What I Learned From Working In The Startup Culture of Silicon Valley

Three months after graduating college from UNC-Chapel Hill, I (somewhat spontaneously) hopped on a plane to San Francisco. I knew I was moving to the land of impossibly high hills and golden gate bridges. What I didn’t realize was that I was also moving to Silicon Valley: the technology and start-up hub where almost all the platforms and products that I use regularly were created.

This move to Silicon Valley was a culture shock. In that intense and omnipresent culture are so many practices that employees (whether at a startup or not) can learn from. It’s been 5 or so years since I settled in SF and I have to say, being in the startup culture of Silicon Valley taught me so much about my own job as an employee (and #bossbabe).
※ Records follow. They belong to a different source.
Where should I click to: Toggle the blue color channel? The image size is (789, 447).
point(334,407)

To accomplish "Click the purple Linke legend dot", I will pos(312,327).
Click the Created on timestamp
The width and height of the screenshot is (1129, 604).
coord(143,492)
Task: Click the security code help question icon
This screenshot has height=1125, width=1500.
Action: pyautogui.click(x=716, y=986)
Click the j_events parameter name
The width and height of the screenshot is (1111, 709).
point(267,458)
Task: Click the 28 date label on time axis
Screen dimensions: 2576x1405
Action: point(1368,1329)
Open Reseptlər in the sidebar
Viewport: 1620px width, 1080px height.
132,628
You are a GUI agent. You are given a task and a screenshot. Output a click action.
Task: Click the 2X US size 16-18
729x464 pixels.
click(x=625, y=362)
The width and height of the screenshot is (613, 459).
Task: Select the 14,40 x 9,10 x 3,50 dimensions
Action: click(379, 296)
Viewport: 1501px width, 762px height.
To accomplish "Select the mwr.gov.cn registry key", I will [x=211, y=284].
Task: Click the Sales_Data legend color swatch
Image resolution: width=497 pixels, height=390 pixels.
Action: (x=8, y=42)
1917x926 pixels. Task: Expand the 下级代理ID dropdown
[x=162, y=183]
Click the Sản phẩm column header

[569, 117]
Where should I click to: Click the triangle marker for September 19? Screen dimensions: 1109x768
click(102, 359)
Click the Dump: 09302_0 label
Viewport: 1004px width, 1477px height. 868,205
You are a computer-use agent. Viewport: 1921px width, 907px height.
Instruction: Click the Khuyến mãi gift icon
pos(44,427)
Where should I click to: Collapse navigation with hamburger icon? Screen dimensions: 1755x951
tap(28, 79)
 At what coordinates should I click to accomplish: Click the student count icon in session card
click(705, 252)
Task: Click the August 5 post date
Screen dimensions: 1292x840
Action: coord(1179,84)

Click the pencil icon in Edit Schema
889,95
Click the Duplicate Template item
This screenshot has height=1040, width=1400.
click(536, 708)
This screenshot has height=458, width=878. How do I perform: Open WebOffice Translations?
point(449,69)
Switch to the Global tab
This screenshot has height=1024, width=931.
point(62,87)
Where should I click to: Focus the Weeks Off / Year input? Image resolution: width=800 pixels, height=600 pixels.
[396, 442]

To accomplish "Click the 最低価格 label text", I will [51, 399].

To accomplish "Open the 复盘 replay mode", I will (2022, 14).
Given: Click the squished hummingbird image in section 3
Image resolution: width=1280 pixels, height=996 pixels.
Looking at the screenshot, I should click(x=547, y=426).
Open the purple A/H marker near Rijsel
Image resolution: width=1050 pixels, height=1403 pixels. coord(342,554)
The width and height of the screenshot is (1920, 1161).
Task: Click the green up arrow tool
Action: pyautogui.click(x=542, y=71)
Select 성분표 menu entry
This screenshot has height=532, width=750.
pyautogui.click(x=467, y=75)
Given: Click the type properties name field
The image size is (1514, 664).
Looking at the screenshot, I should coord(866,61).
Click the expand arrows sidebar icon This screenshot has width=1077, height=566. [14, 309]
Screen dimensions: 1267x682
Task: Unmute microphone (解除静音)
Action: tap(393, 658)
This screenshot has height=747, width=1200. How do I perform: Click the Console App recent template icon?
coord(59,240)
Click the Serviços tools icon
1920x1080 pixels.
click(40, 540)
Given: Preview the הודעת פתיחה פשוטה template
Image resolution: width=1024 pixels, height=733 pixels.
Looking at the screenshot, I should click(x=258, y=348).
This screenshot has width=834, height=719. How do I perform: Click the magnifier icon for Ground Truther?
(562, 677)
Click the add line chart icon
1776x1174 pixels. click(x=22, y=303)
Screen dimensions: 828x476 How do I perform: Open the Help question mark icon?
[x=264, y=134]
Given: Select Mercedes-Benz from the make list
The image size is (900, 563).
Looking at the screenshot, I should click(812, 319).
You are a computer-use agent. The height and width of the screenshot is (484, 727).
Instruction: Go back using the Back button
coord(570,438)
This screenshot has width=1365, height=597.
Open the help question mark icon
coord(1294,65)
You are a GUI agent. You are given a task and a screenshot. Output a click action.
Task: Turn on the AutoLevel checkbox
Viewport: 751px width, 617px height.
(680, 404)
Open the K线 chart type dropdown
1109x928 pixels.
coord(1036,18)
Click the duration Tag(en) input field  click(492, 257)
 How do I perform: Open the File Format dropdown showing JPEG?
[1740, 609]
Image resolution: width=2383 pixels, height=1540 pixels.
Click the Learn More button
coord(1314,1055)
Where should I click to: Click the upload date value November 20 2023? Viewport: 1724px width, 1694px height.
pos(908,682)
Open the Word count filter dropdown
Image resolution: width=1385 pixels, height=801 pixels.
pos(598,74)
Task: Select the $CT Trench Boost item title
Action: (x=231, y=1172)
I’m so excited to share what we all can learn from it, too!

5 Things I’ve Learned Living In the Startup Culture of Silicon Valley

1) Everyone (C-Levels Included) Will Get Their Hands Dirty

Startups don’t have the luxury of tons of people. So many companies in San Francisco don’t have desks, let alone seating charts. Employees can sit where they may, while c-levels sometimes don’t even have offices.

The notion that everyone’s unique experience can add something to the conversation was completely foreign from my internships in the fashion magazine world. The lack of hierarchy is empowering (at least, it for me!) and allows all employees to share their ideas! 

2) Diversity Is Important

The days of hiring a team of people who are exactly like you are over. Companies have become smart enough to know that without diverse working groups, the output will never be scalable. Without a variety of backgrounds in every environment, the company may be missing out on several important pieces of feedback that only someone with a unique skill set could provide.

The lesson here? No matter where you come from, it is vital to be comfortable working with someone who is different from you. Regardless of level, years of experience or skill, feedback should be treated the same whether it comes from a CEO or an entry-level employee.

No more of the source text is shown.